(Source records)
--- START ---

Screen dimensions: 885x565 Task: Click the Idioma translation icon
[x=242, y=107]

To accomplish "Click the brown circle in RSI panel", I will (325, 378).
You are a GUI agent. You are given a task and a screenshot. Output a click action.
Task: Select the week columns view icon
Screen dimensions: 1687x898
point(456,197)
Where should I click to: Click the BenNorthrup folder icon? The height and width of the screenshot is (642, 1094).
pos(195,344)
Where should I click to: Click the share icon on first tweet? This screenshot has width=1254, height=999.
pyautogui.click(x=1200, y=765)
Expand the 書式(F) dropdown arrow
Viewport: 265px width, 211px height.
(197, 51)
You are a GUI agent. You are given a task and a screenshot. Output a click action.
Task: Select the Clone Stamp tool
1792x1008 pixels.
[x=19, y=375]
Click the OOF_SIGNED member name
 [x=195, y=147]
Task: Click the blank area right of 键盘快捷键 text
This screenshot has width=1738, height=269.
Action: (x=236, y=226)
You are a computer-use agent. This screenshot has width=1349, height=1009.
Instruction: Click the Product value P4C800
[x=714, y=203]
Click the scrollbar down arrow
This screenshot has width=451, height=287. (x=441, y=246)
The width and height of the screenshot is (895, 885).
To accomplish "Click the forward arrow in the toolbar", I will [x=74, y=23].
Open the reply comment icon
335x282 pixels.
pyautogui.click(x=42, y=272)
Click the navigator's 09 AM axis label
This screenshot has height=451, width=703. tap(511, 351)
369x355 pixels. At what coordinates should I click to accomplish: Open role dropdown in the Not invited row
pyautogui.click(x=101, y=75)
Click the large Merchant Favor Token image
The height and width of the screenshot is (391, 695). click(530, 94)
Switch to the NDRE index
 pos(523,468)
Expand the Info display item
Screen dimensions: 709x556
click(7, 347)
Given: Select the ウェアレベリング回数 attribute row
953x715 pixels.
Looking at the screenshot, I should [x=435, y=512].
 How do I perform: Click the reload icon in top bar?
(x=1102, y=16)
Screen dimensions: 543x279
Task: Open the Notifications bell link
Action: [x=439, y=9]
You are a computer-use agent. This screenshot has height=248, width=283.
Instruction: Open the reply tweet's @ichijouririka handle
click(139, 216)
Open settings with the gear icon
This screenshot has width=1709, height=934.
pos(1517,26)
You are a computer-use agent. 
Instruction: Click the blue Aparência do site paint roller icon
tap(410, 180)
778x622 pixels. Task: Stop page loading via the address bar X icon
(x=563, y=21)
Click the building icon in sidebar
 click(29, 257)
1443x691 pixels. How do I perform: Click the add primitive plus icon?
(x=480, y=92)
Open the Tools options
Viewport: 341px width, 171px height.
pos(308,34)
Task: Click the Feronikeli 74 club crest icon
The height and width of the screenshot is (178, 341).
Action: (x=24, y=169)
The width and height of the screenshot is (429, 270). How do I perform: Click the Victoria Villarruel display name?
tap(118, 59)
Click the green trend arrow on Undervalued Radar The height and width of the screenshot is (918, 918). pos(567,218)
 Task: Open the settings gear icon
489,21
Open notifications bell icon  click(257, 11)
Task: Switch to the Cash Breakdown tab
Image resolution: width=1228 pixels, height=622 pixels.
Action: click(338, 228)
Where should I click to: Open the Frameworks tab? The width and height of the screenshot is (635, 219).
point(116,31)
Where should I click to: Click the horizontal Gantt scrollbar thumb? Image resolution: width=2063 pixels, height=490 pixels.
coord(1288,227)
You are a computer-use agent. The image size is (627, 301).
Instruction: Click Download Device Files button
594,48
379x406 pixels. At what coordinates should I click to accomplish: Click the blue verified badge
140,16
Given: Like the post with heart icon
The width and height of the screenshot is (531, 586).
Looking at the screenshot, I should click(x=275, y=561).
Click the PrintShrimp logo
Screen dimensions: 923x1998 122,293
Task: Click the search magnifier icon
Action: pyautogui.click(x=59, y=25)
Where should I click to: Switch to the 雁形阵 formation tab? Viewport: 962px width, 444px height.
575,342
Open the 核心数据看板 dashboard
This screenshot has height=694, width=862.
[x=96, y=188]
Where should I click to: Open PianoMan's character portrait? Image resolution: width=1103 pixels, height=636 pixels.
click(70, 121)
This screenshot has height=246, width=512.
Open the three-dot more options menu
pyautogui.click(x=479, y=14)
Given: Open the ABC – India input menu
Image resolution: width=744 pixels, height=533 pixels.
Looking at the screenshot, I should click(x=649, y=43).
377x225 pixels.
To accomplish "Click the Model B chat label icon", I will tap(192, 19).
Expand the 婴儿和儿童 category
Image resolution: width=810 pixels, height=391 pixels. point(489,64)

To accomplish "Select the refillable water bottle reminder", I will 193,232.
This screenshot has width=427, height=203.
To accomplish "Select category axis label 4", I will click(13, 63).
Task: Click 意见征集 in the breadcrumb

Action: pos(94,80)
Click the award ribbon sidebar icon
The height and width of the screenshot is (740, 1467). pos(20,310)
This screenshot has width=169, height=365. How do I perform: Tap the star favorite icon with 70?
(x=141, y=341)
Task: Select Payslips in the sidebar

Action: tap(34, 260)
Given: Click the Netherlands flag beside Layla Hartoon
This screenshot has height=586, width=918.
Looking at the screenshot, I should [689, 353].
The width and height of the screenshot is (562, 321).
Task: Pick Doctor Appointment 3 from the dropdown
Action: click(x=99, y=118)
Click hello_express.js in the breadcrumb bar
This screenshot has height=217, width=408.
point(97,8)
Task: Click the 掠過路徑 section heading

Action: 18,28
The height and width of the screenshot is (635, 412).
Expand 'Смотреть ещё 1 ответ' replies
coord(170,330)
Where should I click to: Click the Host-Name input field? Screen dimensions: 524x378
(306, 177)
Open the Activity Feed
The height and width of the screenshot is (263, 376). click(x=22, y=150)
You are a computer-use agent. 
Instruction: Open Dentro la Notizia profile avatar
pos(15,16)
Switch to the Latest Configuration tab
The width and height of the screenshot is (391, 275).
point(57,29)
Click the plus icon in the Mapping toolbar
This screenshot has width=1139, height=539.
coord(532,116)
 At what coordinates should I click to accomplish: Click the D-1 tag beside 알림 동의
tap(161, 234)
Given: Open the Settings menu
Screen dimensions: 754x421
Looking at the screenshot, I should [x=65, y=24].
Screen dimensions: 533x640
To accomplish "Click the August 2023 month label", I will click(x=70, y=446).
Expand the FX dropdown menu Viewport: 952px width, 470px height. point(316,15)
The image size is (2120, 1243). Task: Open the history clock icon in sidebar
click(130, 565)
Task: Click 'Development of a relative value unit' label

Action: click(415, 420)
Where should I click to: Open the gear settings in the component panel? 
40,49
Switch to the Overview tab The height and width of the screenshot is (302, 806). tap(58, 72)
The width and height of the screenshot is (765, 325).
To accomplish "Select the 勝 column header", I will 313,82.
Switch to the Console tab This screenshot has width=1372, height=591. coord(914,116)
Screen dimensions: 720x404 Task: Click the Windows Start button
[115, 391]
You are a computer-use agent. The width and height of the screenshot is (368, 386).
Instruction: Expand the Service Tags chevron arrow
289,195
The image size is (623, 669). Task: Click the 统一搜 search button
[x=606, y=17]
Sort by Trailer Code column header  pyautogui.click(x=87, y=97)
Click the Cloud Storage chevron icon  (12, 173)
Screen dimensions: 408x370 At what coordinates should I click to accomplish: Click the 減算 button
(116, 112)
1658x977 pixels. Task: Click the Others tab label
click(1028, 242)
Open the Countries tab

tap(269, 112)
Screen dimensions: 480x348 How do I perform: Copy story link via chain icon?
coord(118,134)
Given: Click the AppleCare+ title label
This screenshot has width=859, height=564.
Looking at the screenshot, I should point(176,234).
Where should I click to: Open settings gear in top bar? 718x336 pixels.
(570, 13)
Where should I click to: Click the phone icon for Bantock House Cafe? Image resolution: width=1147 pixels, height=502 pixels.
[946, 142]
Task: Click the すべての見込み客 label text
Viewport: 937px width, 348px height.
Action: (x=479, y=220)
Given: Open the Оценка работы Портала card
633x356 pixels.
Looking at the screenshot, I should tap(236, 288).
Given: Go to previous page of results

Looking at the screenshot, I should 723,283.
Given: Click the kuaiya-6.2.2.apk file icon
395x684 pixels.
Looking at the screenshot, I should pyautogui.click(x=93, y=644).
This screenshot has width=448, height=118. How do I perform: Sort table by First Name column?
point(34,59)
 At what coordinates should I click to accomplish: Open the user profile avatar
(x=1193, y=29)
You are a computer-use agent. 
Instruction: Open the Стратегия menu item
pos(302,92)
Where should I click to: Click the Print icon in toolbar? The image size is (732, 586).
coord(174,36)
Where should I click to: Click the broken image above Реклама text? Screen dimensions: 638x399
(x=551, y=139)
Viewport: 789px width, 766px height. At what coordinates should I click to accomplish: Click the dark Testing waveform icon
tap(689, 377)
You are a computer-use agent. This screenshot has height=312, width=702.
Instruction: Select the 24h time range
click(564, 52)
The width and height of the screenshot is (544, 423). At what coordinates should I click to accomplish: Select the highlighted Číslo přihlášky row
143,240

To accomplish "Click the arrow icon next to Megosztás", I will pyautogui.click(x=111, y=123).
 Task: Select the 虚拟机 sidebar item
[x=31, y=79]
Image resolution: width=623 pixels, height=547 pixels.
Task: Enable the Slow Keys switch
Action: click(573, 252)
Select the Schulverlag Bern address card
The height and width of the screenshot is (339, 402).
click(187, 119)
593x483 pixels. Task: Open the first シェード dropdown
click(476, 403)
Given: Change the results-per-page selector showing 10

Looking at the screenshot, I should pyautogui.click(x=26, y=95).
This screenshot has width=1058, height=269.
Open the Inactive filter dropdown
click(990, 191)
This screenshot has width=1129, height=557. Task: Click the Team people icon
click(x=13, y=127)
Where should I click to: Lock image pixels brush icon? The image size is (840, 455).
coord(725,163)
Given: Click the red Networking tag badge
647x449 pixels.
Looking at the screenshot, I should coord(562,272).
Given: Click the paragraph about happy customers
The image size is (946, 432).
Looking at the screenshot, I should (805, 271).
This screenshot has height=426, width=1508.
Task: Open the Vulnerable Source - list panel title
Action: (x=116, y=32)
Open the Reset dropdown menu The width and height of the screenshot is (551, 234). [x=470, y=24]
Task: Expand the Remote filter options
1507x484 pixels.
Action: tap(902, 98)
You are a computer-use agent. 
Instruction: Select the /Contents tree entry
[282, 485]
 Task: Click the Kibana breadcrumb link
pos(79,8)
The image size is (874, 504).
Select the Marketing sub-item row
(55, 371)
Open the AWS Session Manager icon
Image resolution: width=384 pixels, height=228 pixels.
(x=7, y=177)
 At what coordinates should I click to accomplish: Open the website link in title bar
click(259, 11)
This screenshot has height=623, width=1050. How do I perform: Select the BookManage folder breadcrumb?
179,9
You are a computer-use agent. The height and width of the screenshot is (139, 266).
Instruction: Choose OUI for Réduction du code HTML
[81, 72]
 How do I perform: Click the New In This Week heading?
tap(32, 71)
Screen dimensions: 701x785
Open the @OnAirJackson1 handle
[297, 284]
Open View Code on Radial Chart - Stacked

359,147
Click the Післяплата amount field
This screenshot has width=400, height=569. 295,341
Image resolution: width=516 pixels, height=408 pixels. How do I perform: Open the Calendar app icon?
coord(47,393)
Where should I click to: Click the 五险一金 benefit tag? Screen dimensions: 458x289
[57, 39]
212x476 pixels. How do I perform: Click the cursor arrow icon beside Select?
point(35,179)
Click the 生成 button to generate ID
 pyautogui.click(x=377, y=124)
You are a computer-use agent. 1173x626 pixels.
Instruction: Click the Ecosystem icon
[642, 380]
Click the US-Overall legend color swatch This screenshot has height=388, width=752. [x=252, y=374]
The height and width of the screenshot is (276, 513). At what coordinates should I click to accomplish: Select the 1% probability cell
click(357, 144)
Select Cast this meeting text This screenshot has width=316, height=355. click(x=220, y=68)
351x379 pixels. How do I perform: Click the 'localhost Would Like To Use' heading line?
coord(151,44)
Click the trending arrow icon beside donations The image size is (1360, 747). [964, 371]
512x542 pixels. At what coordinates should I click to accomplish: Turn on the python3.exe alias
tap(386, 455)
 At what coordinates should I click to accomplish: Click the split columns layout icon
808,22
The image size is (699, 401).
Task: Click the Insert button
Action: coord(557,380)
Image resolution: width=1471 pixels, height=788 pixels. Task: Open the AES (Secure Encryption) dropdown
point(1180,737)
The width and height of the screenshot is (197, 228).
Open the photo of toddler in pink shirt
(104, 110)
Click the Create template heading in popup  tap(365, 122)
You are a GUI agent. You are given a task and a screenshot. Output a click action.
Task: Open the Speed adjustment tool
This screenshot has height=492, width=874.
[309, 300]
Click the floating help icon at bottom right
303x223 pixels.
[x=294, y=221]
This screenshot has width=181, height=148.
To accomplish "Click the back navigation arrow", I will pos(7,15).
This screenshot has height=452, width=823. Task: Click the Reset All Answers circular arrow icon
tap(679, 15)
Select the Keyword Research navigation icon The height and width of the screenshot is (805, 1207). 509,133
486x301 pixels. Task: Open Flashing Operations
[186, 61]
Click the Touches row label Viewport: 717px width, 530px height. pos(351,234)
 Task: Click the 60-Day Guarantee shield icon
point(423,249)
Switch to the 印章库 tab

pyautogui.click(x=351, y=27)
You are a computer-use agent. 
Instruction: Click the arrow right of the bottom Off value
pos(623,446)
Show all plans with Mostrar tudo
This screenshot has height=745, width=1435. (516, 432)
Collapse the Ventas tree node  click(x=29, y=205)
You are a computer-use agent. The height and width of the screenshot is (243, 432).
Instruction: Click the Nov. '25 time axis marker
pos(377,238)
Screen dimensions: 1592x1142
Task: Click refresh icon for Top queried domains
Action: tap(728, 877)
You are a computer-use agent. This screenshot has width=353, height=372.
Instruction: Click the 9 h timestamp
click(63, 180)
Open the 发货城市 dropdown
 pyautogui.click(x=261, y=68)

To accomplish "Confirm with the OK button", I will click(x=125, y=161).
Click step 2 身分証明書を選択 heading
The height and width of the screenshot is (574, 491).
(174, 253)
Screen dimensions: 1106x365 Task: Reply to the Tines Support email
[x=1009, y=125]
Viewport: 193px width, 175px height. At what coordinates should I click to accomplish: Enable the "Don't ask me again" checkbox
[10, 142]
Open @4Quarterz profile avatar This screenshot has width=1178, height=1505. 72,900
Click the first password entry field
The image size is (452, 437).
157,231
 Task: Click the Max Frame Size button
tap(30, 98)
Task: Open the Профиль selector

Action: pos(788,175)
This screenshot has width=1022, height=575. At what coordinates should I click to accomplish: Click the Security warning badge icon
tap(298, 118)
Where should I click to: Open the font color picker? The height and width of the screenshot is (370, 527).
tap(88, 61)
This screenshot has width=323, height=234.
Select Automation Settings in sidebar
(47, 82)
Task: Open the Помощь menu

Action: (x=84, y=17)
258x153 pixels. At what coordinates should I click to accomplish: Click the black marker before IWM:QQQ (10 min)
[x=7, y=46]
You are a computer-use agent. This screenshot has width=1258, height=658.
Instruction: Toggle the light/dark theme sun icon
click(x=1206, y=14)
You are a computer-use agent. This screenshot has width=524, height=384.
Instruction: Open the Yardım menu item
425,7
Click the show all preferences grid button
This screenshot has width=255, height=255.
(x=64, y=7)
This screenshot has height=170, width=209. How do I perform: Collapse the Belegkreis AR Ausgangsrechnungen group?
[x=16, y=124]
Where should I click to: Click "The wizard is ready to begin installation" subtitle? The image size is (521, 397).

--- END ---

» **EXERCISE PROMPT**
Whenever a line in the records above contains the string "header", copy that line.

» **WRITTEN ANSWER**
To accomplish "Select the 勝 column header", I will 313,82.
Sort by Trailer Code column header  pyautogui.click(x=87, y=97)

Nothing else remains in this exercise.